I think God also takes those seasons—especially the physically exhausting ones—into account when it comes to our gospel living. I believe that Heavenly Father will recognize the quality, not quantity, of time I spend on my knees in prayer because my 2-year-old is trying to make his own toast and almost caught the kitchen on fire. And I’ve seen God bless me just for making the effort to open up the scriptures at the end of an especially exhausting day—even if I fall asleep after a verse or two.

In a 2002 general conference address, President Henry B. Eyring gave powerful counsel for anyone feeling overwhelmed by their Church callings. I think the same counsel can apply today to mothers and fathers who are feeling overburdened or overtaxed as parents, so I’ve changed a couple of words in his quote to reflect that. That quote now reads, “You can have the utmost assurance that your [parenting] power will be multiplied many times by the Lord. All He asks is that you give your best effort and your whole heart. Do it cheerfully and with the prayer of faith. The Father and His Beloved Son will send the Holy Ghost as your companion to guide you. Your efforts will be magnified in the lives of the [children] you serve. And when you look back on what may now seem trying times of service and sacrifice, the sacrifice will have become a blessing, and you will know that you have seen the arm of God lifting those [children] you served for Him, and lifting you.”

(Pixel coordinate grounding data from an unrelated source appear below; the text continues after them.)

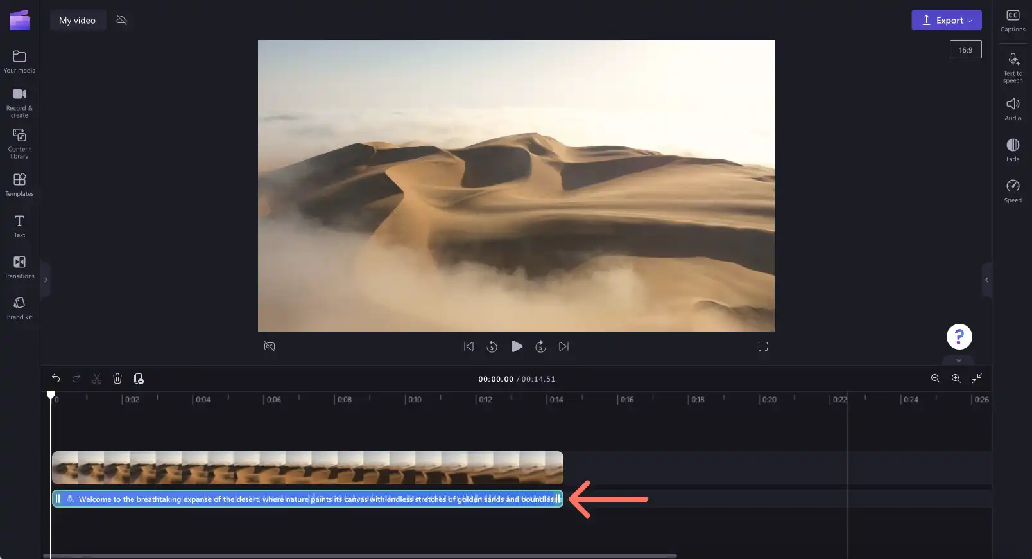Toggle the cloud sync status icon
The width and height of the screenshot is (1032, 559).
pos(121,21)
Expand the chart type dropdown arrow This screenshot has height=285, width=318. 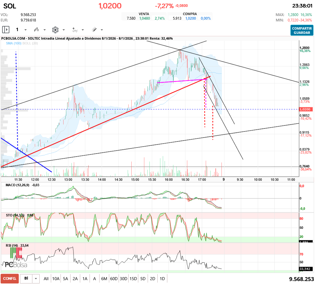click(44, 30)
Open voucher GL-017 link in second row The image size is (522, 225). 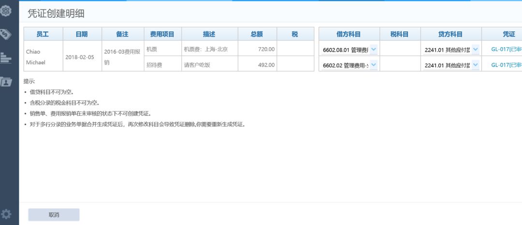pyautogui.click(x=506, y=65)
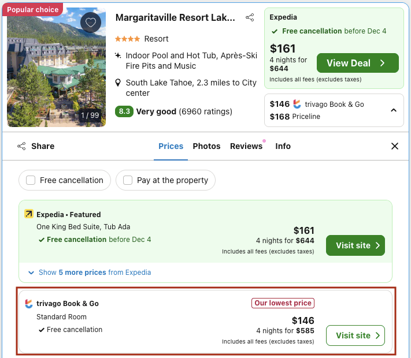This screenshot has height=358, width=411.
Task: Open the Reviews tab
Action: [x=246, y=146]
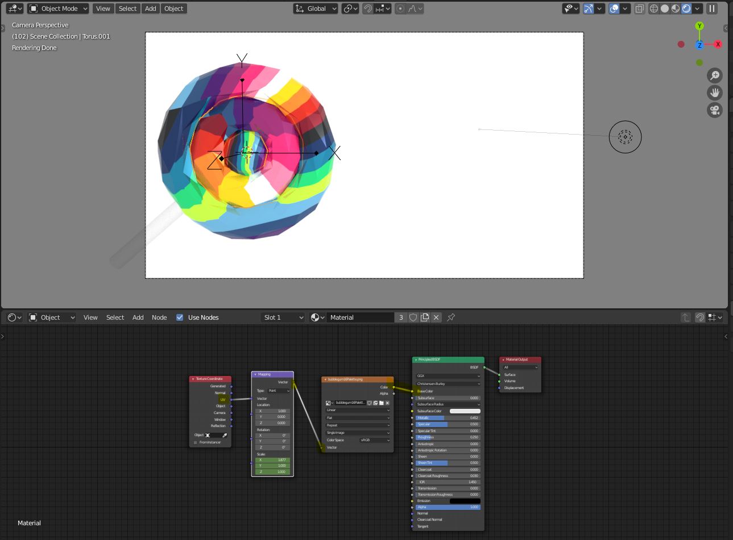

Speaking from personal experience, parenting is truly a 24/7 job full of personal sacrifices. Just this morning my son stole my breakfast and tackled me during my morning prayer. So if it feels like the amount of time you are able to spend on your spiritual growth is less than it used to be, it probably is! Because there are only so many hours in a day, and many of those hours have now been replaced with the higher, holier, messier, and noisier job of motherhood. But please don’t let that discourage you. Like the video depicted, the unending work of parents and all the ways we serve our children will infinitely outnumber any of the service projects or callings we served in before having children. And like President Eyring said, that sacrifice will become a blessing as you look back on long days and sleepless nights.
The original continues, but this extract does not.